My new orders rerouted me to Rockaway Beach to talk with local residents who were traumatized by the crash, either from seeing the crash itself or the destruction of homes, their own or their neighbors. I saw disbelief, anger, and fear on their faces as they assembled at the barriers constructed at the crash site. A temporary morgue was set up within their view. They came alone or in families. Kids in twos and threes wandered by to gawk, cry, and inquire about the safety of their neighbors.
A woman rocked as she sat on her porch steps facing the burned-out remains of the house across the street. Another woman sat in shock. Her house was demolished with a piece of the plane sitting in what had been her front yard. Even though all of the tangible reminders of her former life were taken by the fire, she was focused on a mother and child, neighbors across the street, who had perished in the fire. She was also reliving an earlier loss, the death of her husband, who was a police officer killed in the line of duty nine years ago. The earlier horrible events on Sept. 11 were recalled with renewed intensity and superimposed on the current loss. Over and over I saw people being re-traumatized, this crash being just the latest assault on their lives. Rockaway lost 84 people at the World Trade Center. Now this. It was almost unbearable.
The owner of the Harbour Light, a bar-and-grill on the corner near the crash, lost his son on Sept. 11 at the World Trade Center. He opened his place to all disaster workers to use the facilities and relax. His kitchen made a huge submarine sandwich for me to take to a woman who lost her child—no charge. The outpouring of caring for others was evident everywhere which was heart-warming in this community already in mourning.
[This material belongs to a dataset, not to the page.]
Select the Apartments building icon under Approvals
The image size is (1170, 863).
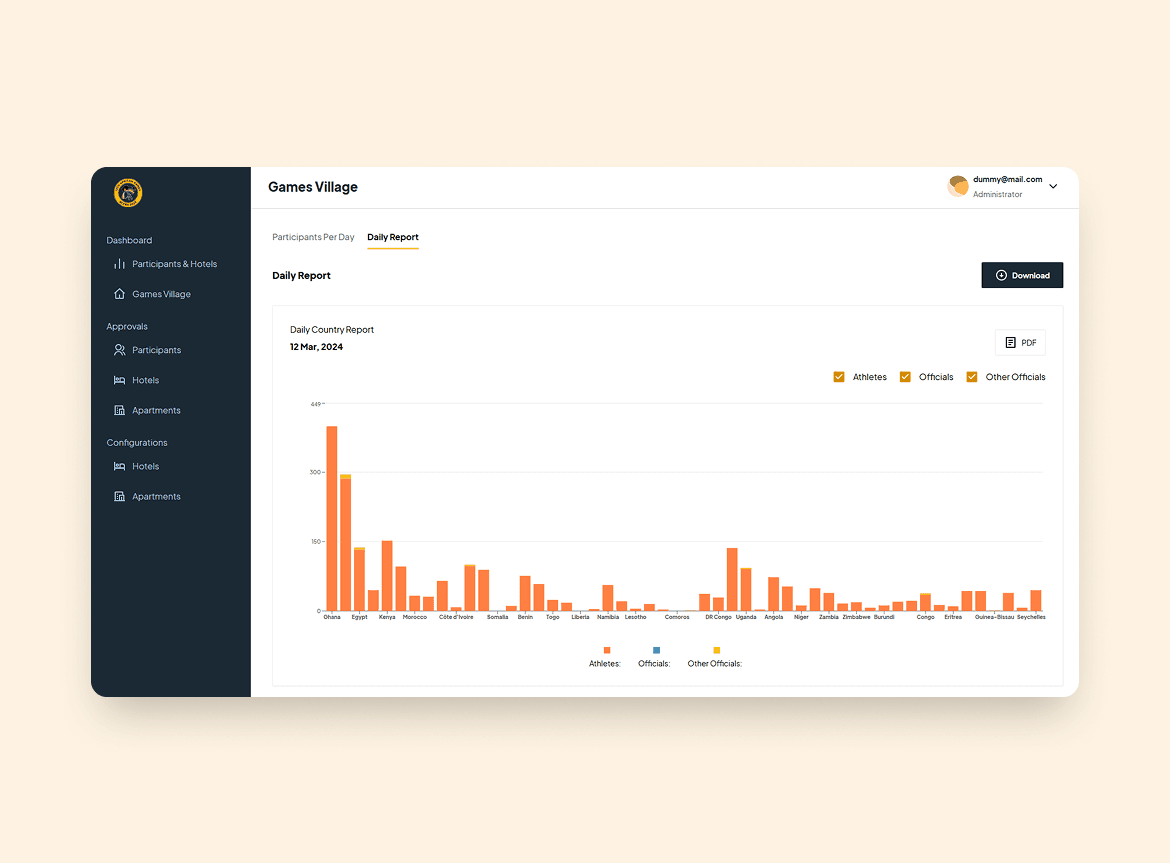click(119, 410)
As I witnessed the drama unfolding I remembered that in spite of New Yorkers’ usually rough and seemingly detached style, there is also passion and compassion that surface when times get tough.
I often hear the question, what exactly does a psychologist with disaster mental health training do in situations like this? Since my role was to support first responders and others who witnessed horrors, my job was to listen and assess. Listen to stories and recollections of gruesome events, listen for anxiety, depression, and other emotions that psychologists are trained to support. First responders are, after all, human and have the same emotional experiences and responses as the rest of us. They are often less willing to share these, but my being there at the right place and right time, sharing many of their experiences, made it somewhat easier for them to express, grieve, and thus heal. Secondarily, I assessed whether a situation or experience threatened a person’s ability to function—which I saw more with bystanders, with whom I would follow up with recommendations for local ongoing support.
After daily shifts that woke me at 4:30 am and didn’t end until nightfall, sleep didn’t come easily. But writing did. This immersion proved invaluable. Keeping my sanity meant chronicling what I witnessed and observed on a daily basis because some of it was so unspeakable that talking to loved ones at home wasn’t an option. In looking back, I was amazed at the resilience of Americans to deal with disaster and come together with heroism and compassion even in the darkest of times. Three weeks later I returned to California. Ten years later I was diagnosed with lung cancer like so many disaster responders.
At the time it seemed impossible to imagine that an attack on American soil would ever be repeated. Yet here we are two decades later following a domestic attack and ongoing threats from foreign adversaries. Domestic terrorism is something new, but our ability to come together as a nation of patriots is not.